Start of Source material

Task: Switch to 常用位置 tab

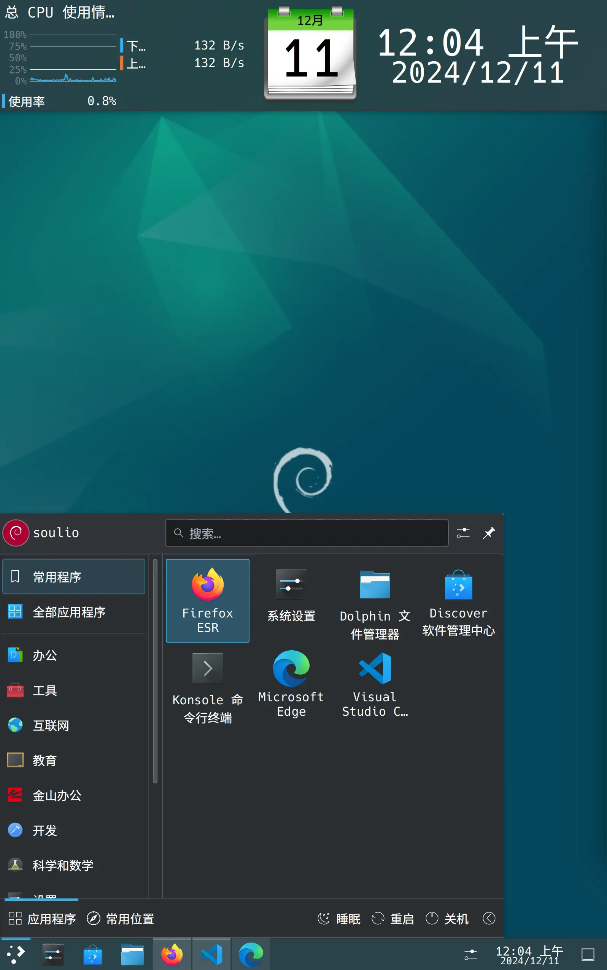Action: coord(121,919)
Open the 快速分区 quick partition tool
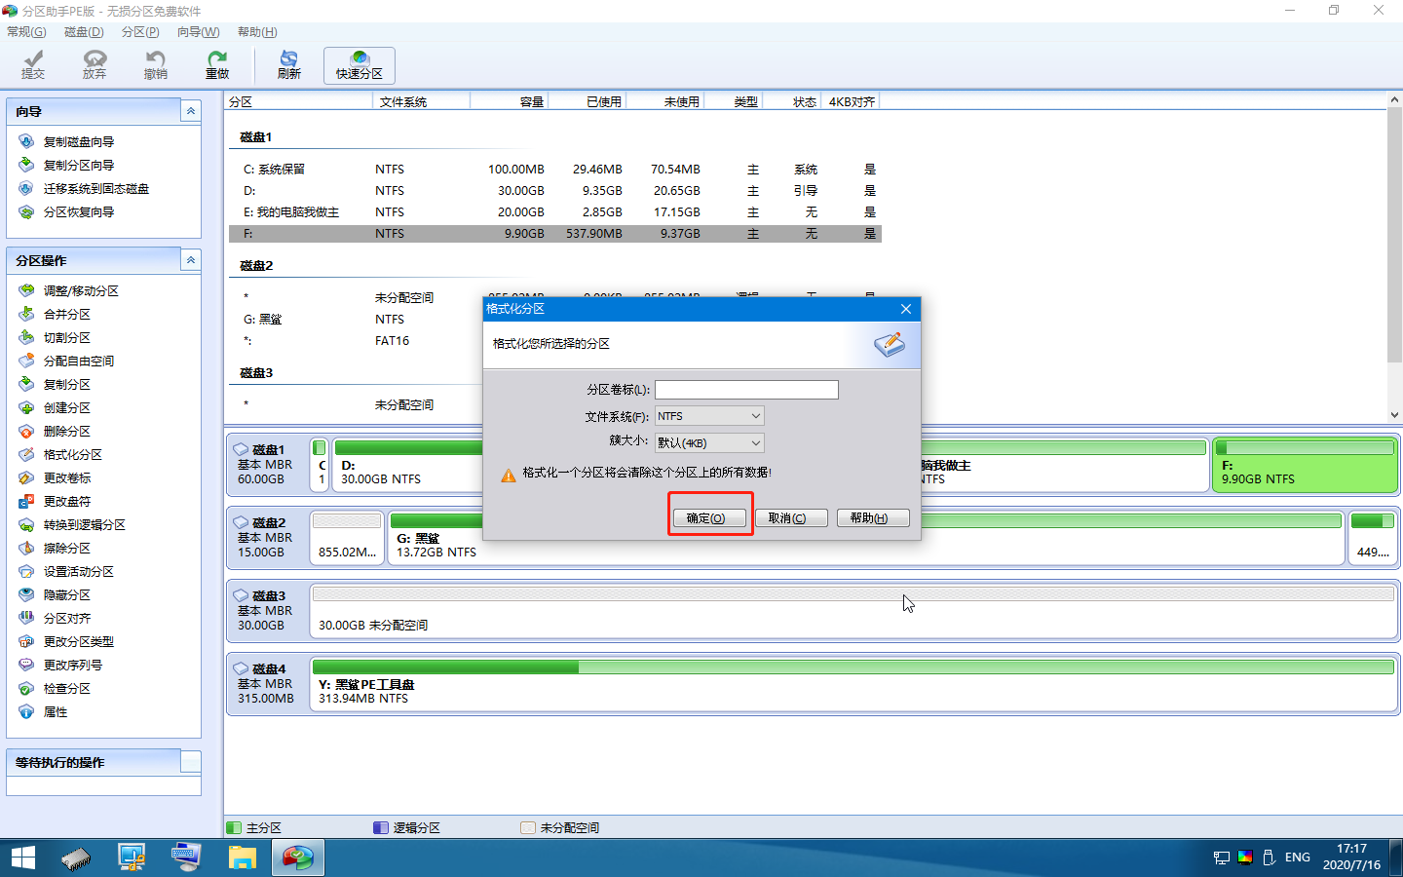 360,65
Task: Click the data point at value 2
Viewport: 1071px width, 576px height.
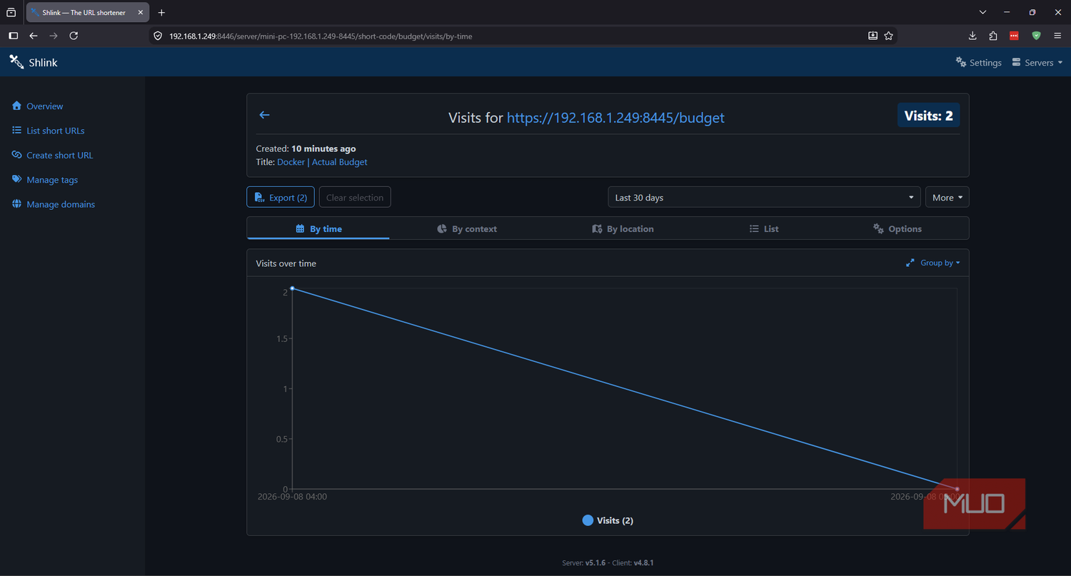Action: coord(293,288)
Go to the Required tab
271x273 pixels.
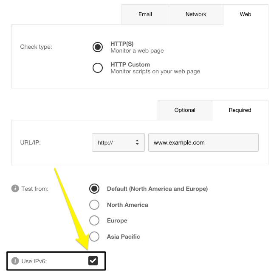coord(240,110)

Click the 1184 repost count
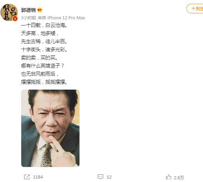pyautogui.click(x=38, y=177)
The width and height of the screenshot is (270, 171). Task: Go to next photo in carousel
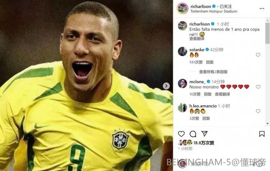[166, 86]
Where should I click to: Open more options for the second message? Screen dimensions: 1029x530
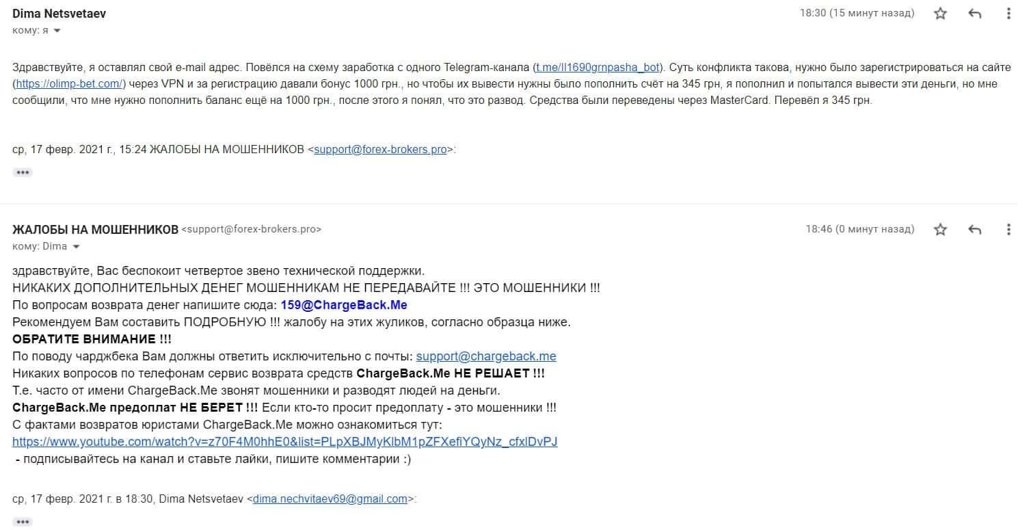coord(1008,230)
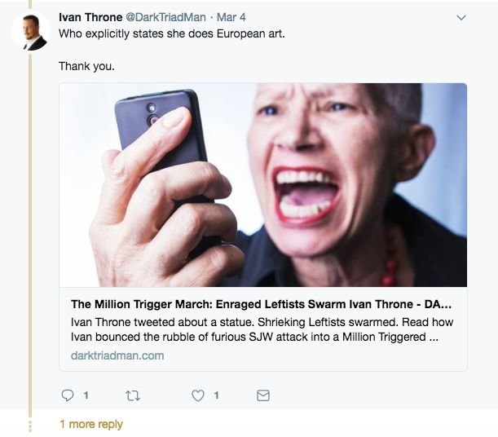Screen dimensions: 498x437
Task: Click the card description text about a statue
Action: 262,330
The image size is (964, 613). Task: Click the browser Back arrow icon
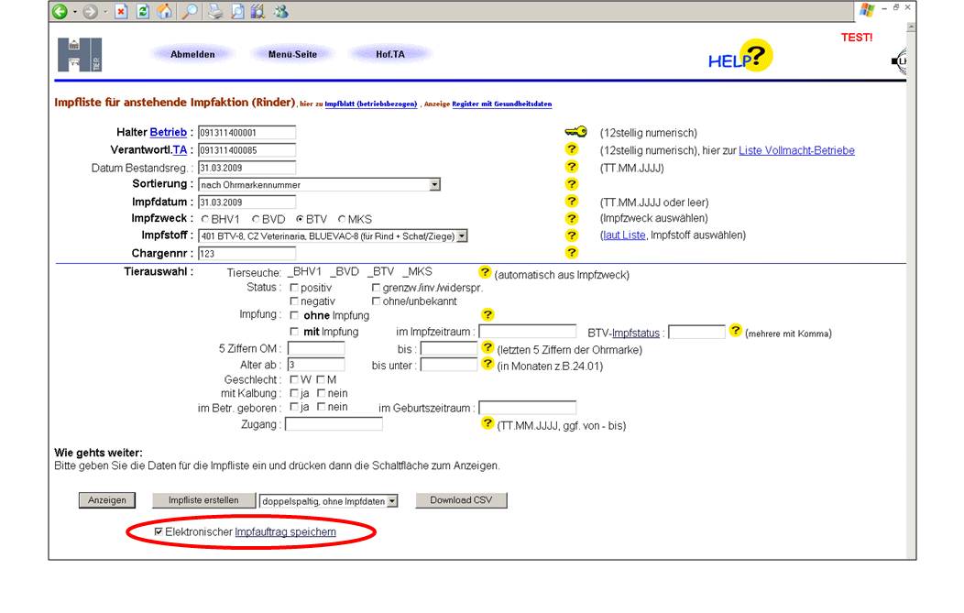coord(60,11)
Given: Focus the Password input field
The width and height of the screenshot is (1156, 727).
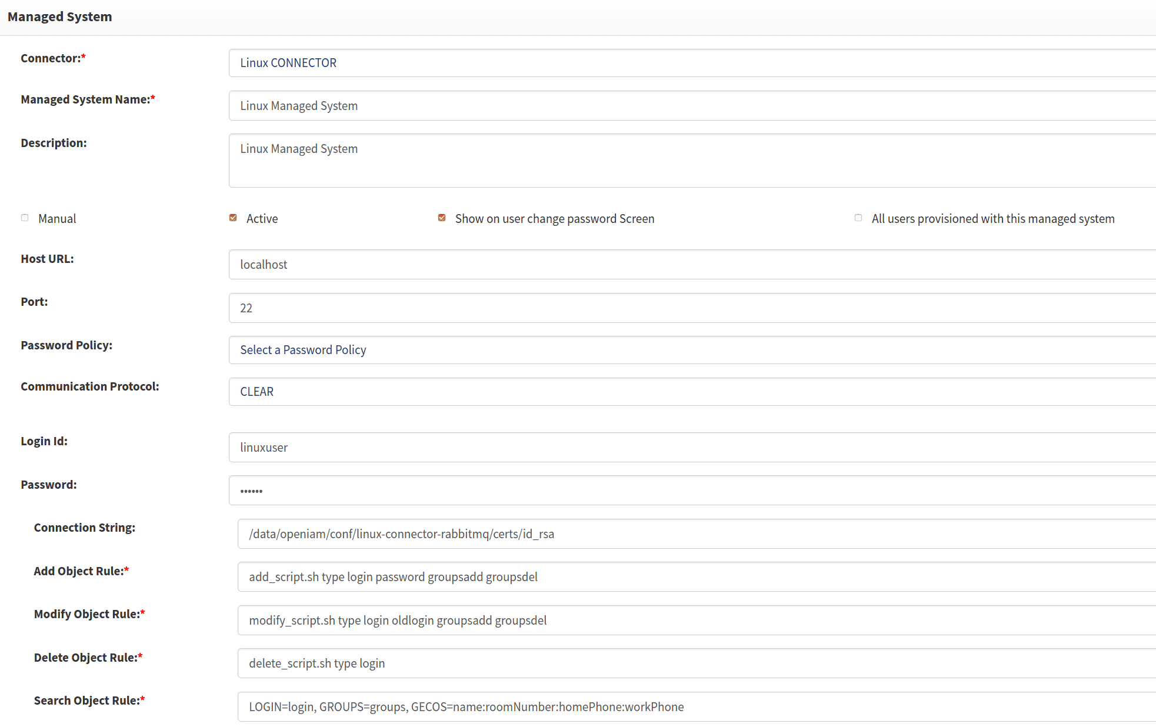Looking at the screenshot, I should (x=692, y=491).
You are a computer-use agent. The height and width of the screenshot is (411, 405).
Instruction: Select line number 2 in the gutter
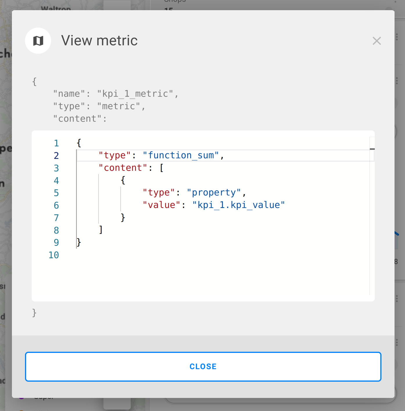(56, 156)
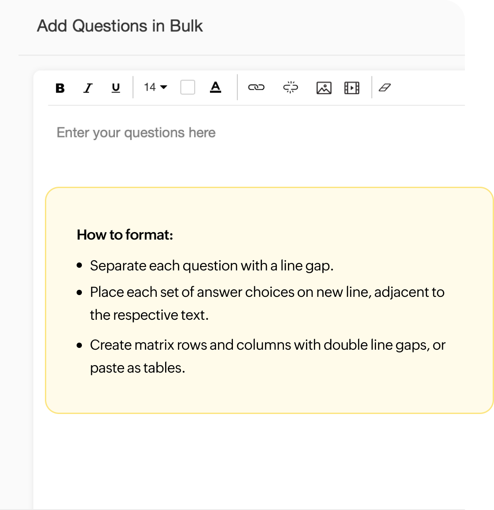
Task: Open the text color picker
Action: pos(216,88)
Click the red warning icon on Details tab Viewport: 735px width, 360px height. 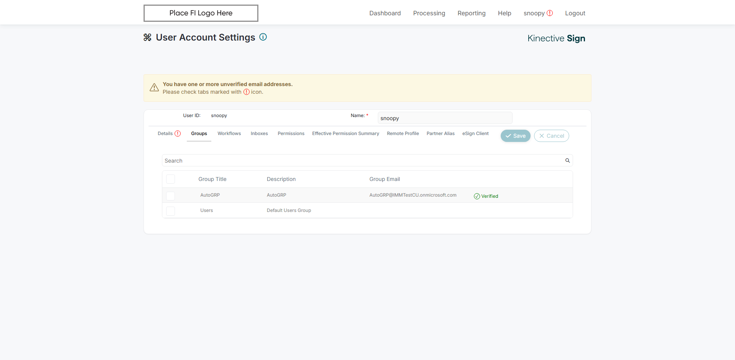click(178, 134)
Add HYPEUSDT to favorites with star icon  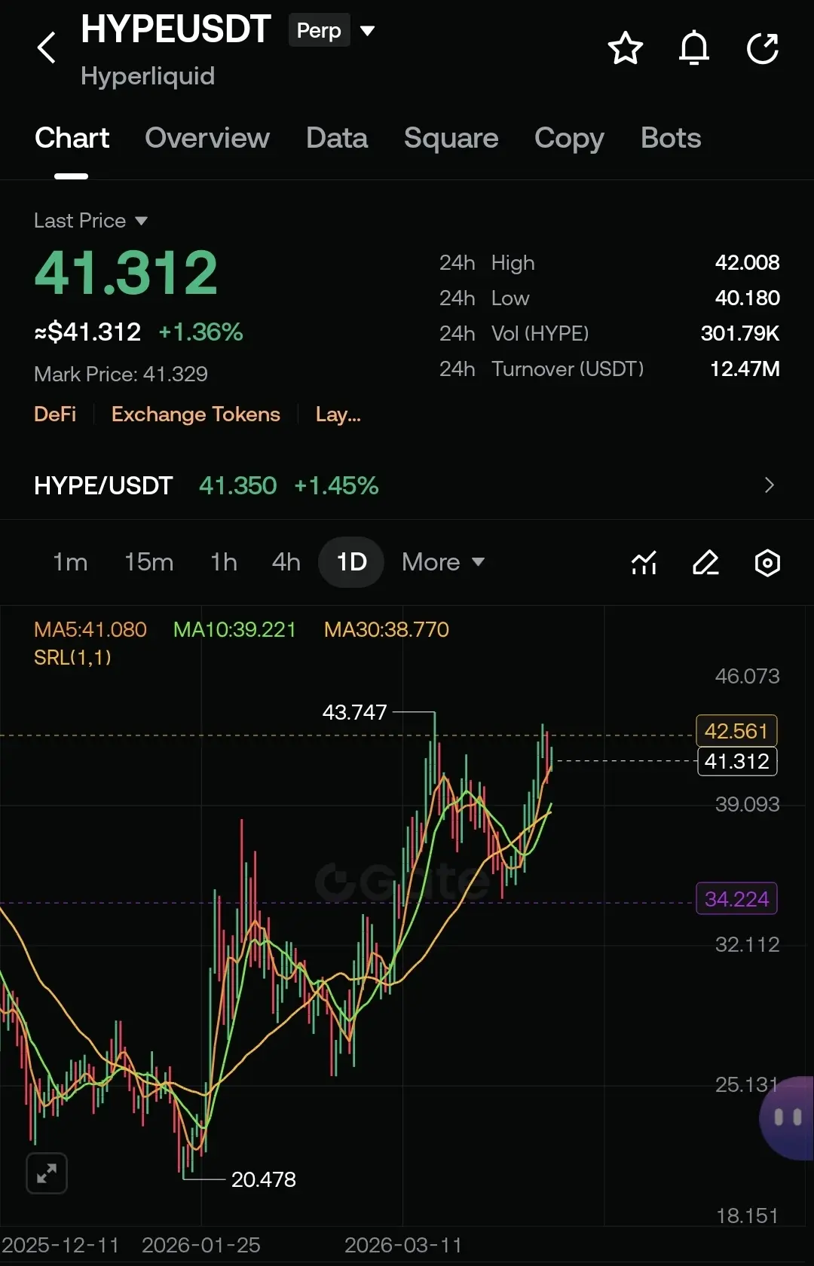(625, 49)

End of Source material

• _The problem_
What do the entries above read from the line containing "Click the 1184 repost count" through the line containing "You are a computer-use"? Output those lines exactly, both ends included, with the pictures left out.

• _Completed exercise_
Click the 1184 repost count
pyautogui.click(x=38, y=177)
The width and height of the screenshot is (270, 171). Task: Go to next photo in carousel
[166, 86]
Where should I click to: Open more options for the second message? Screen dimensions: 1029x530
coord(1008,230)
Screen dimensions: 498x437
Task: Click the card description text about a statue
Action: 262,330
The image size is (964, 613). Task: Click the browser Back arrow icon
coord(60,11)
Given: Focus the Password input field
The width and height of the screenshot is (1156, 727).
Looking at the screenshot, I should (x=692, y=491).
You are a computer-use agent. The height and width of the screenshot is (411, 405).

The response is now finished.